O governante salientou que se trata de "medidas difíceis, mas possíveis de implementar", referindo-se ao despacho publicado na quarta-feira, que estipula que os hospitais, centros hospitalares e unidades locais de saúde integrados no sector empresarial do Estado têm de reduzir em 11 por cento os seus custos operacionais em 2012.

 

Segundo o plano da 'troika', até 2013 a redução dos custos operacionais dos hospitais EPE deverá ser de 15 por cento e o impacto da medida ainda este ano será menor, aumentando a exigência para o próximo ano.

 

Os hospitais EPE não poderão também aumentar a sua dívida que, segundo o Ministério da Saúde, ultrapassou dois mil milhões de euros na relação com os fornecedores externos, até final de Junho.

 

"Já foi afirmado pelo primeiro-ministro que a redução da despesa na Saúde seria superior a 10 por cento.
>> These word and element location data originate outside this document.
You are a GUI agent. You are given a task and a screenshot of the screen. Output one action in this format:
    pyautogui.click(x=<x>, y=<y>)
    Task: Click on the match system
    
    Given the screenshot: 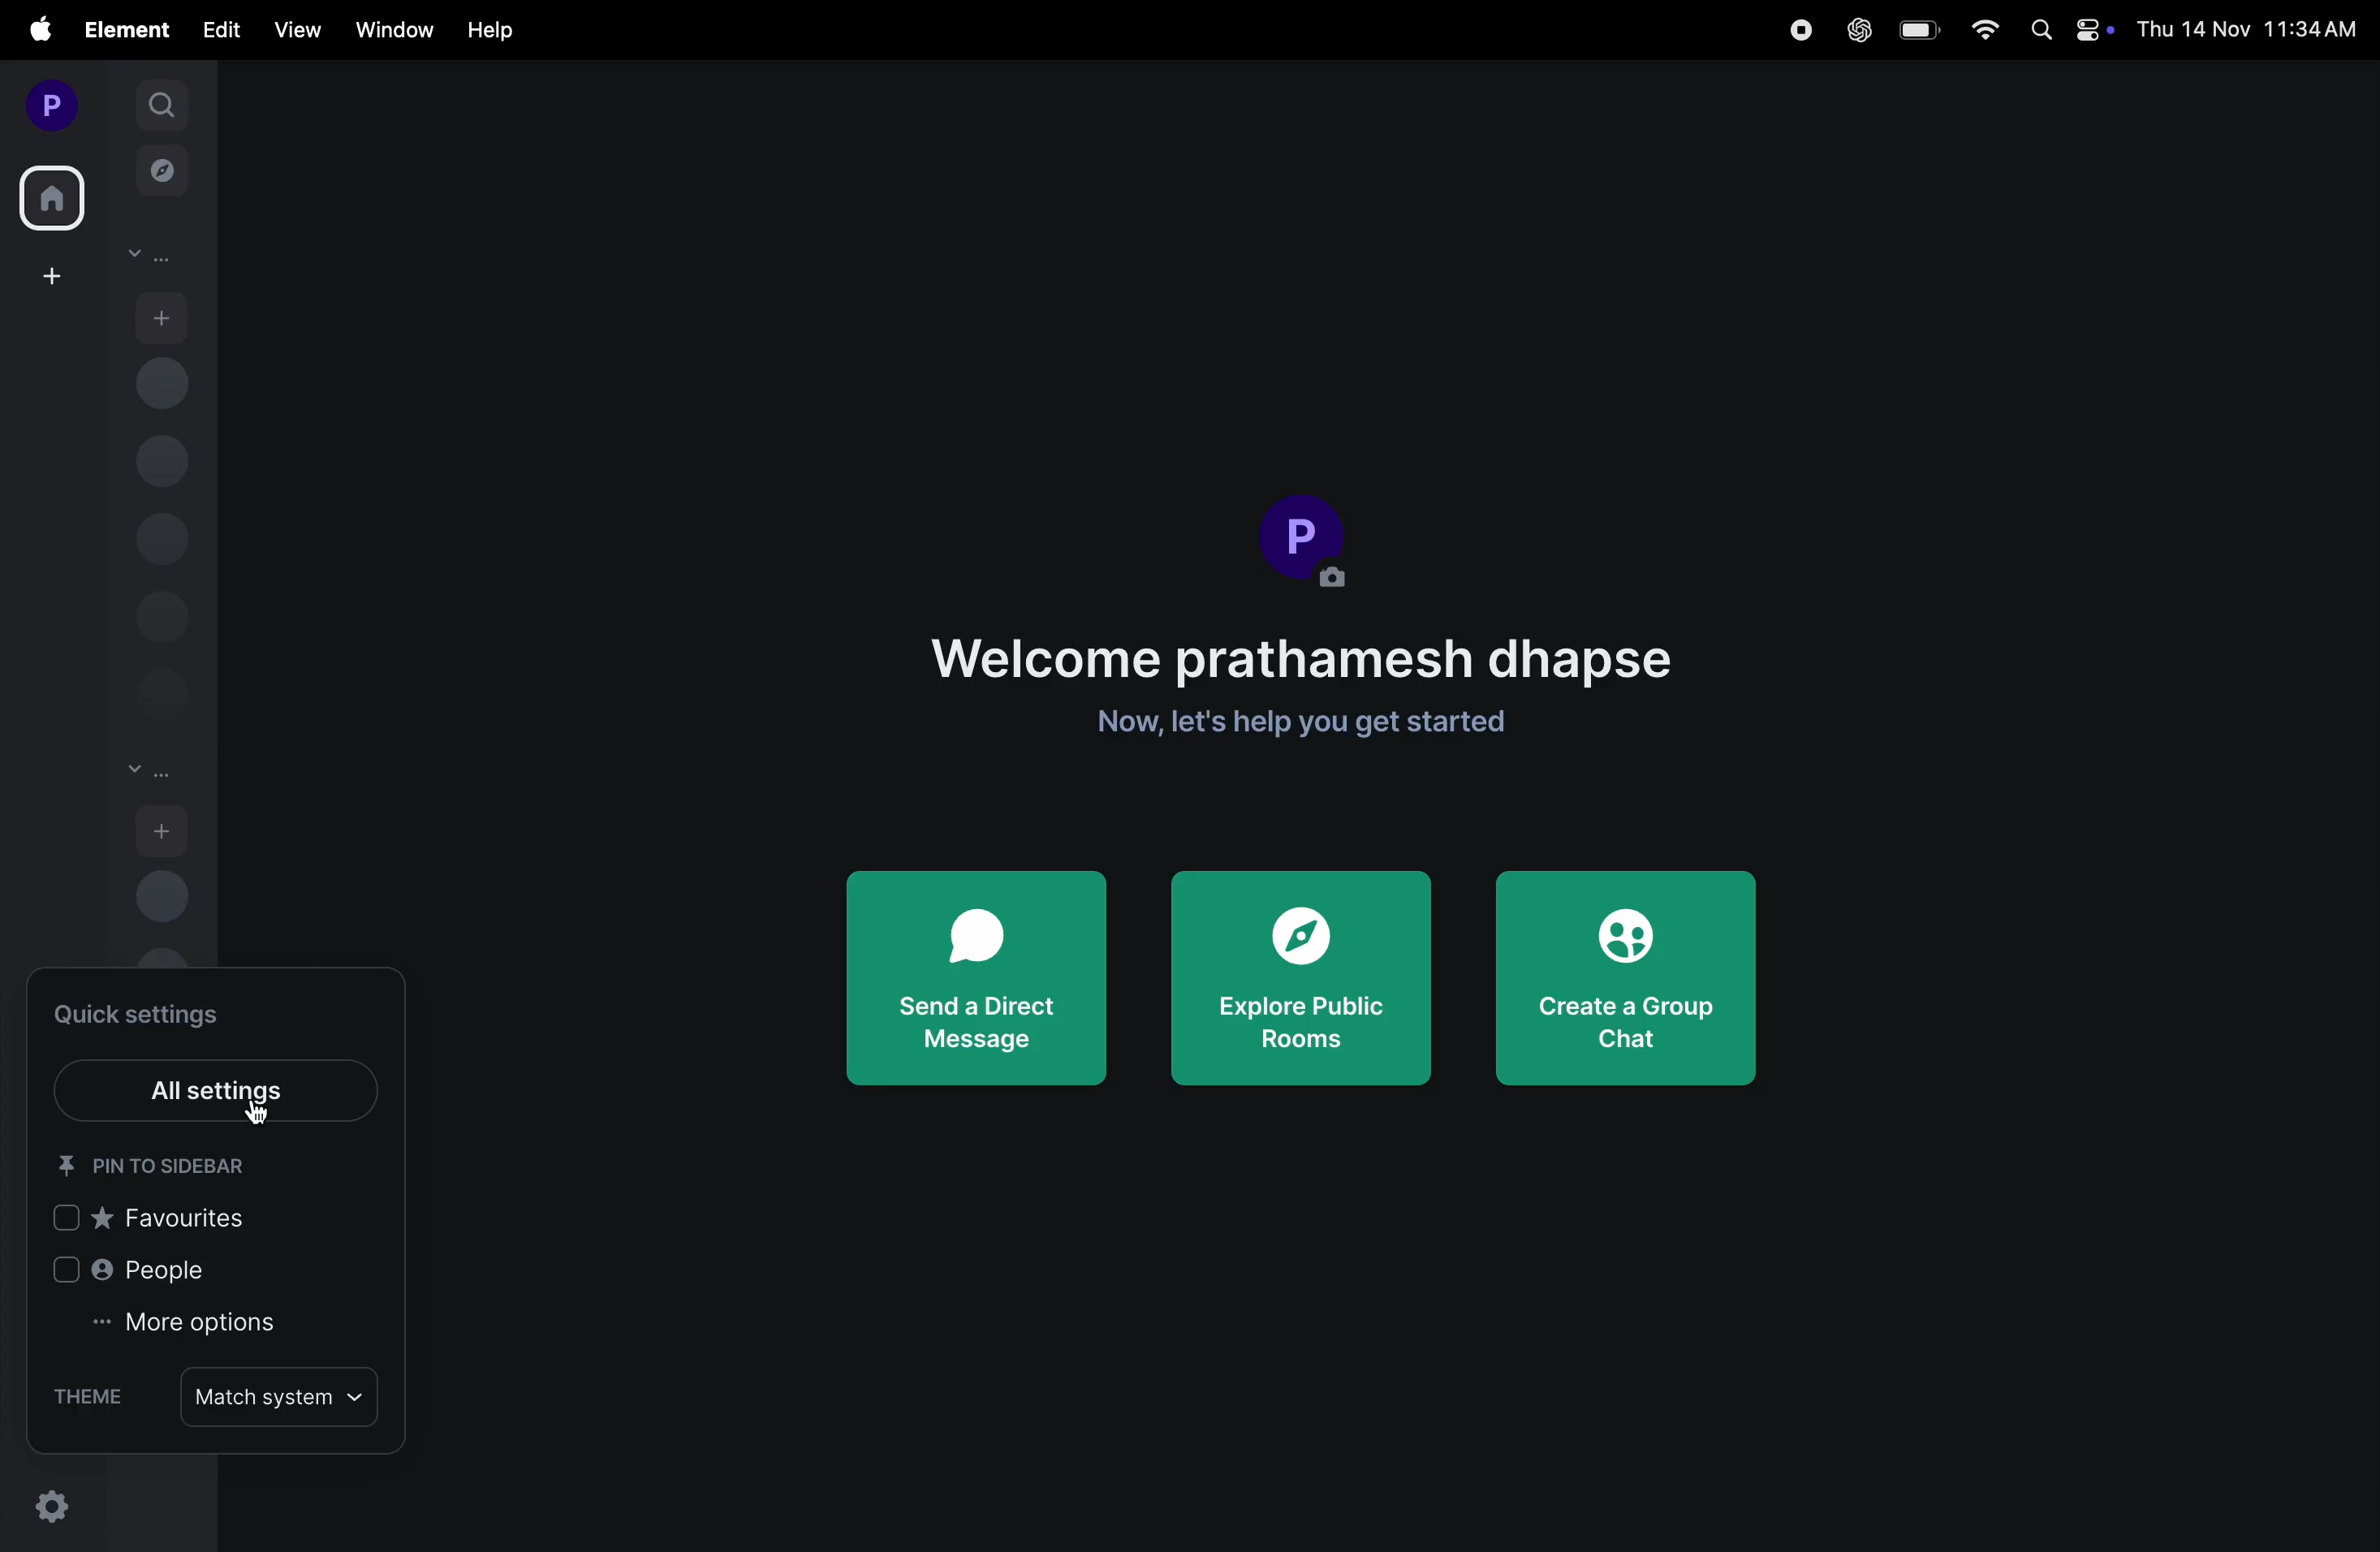 What is the action you would take?
    pyautogui.click(x=282, y=1397)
A revisão do memorando da 'troika' é mais exigente em relação à situação económica e financeira dos hospitais EPE" do que o anterior, disse Manuel Teixeira.

 

Na revisão do memorando, "é imposto que no período 2011 a 2013, a redução dos custos operacionais deverá ser de 15 por cento e para se atingir esse objectivo foi necessário impor esta redução" de 11 por cento já no próximo ano, além de não aceitar aumento da dívida dos hospitais, explicou o secretário de Estado.

 

Como estas medidas já vão ter pouco impacto este ano, haverá uma "menor redução de custos em 2011", e as exigências terão "mais impacto em 2012, actuação de forma a cumprir os 750 milhões de euros que corresponde à redução dos custos operacionais nesse período", especificou ainda.

 

"Se não fossemos tão ambiciosos na meta a impor em 2012, poderíamos pôr em causa o cumprimento de uma meta, o que para nós é absolutamente impossível", realçou o responsável do Ministério liderado por Paulo Macedo.

 

As reduções serão "na área dos medicamentos, onde a despesa dos hospitais EPE em 2011 está a crescer acima dos quatro por cento", mas também "na área do pessoal", referiu, quando questionado acerca das áreas onde poderá ser concretizado o decréscimo de despesa.

 

O governante recordou o consenso entre estudiosos e técnicos em matérias de Saúde acerca da existência de uma zona de poupança possível em todos os sistemas de Saúde sem afectar a qualidade da prestação dos cuidados aos utentes e, segundo o Tribunal de Contas, o desperdício da Saúde podia ultrapassar os 20 por cento.

 

"Em Portugal, o consumo de medicamentos per capita é muito elevado, há evolução positiva a ser feita", acrescentou.